19歳頃、友人の叔父が経営する健康商品の会社の倉庫係で働かないか?と誘われた。
「二つ返事で入ってみたら、実際にはパソコンで社報などを作る仕事をまかされました。そこでパソコンの使い方や編集ソフトの基礎的な使い方を覚えたのが、のちのちすごい役に立ちました。
あと社長の友人に詩人の河村悟さんという方がいらっしゃいました。この人との出会いはすごく大きかったですね。河村さんからは、書くこと全般についていろいろお話をうかがいました。中でも、
『言葉というのは怖いものなんだよ』
というのがいちばん勉強になりましたね。
河村さんから学んでなかったら、いまだにゲームをするような軽い気持ちで文章を作っていたかもしれません。
言葉というのは使い方によっては人を殺す凶器にもなる、と若い時に知れたのは良かったです」
佐藤さんはその会社で6年ほど働いた。
働きながら、いよいよ物書きになろうと心を決めた。
「正社員になったんですが、社長にお願いして契約社員に戻してもらいました。出勤も週3日だけにしてもらい、代わりに生活の保障はなくなりました。自らダウングレードした形ですね。月収も20万円を切りました。
そうやって無理やり時間を作って小説を書きはじめました」
群像新人文学賞で優秀作を受賞
そうして書き上げたのが『サージウスの死神』(講談社)だった。
佐藤さんにとってはじめて最後まで書き上げた作品だった。
書き上げた後は河村さんに勧められた第47回群像新人文学賞に応募し、優秀作に選ばれた。単行本にはならないと言われていたが、1年後には単行本として出版された。

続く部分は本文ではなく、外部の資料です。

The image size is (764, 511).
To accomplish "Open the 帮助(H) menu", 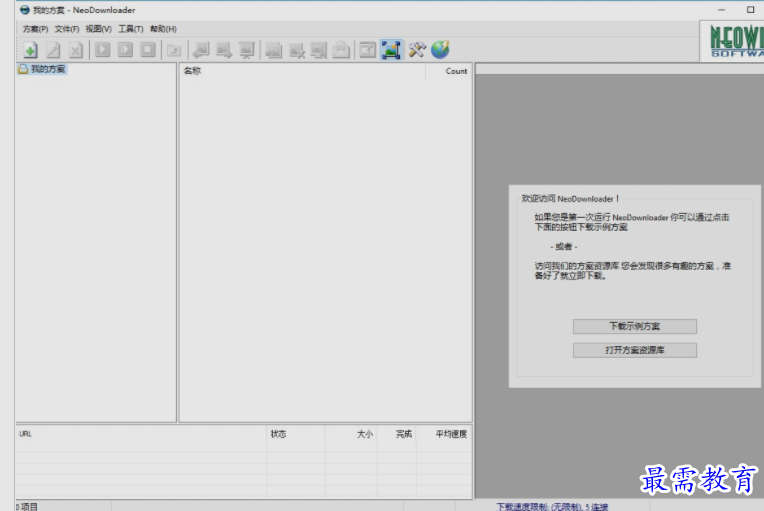I will pos(163,29).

「優秀作は次点なので2位です。自信過剰なんですけど、あのときは優勝すると確信してました。銃爪(ひきがね)を引いた時には確かに
『的に当たった』
という感覚があったのに、実際には的には弾痕が残っていない。
『あの弾はどこにいったんだろう?』
という感覚になりました。
実は今でもその感覚は残っています」
その後、小説の仕事が増えたわけではなかったが、福岡には飽きがきていたので、26歳の時に上京することにした。
「僕より先に、弟や友人たちが上京してたんです。すでにみんなが働いていた、高円寺にある血液検査のキットにラベルを貼るアルバイトをすることにしました。
お金も全然なかったので、高田馬場の弟の部屋に押しかけて住まわせてもらいました」
弟の部屋は、玄関、トイレ共同、風呂なしのアパートだった。暖房もない部屋で、窓にはアルミホイルを貼って断熱していた。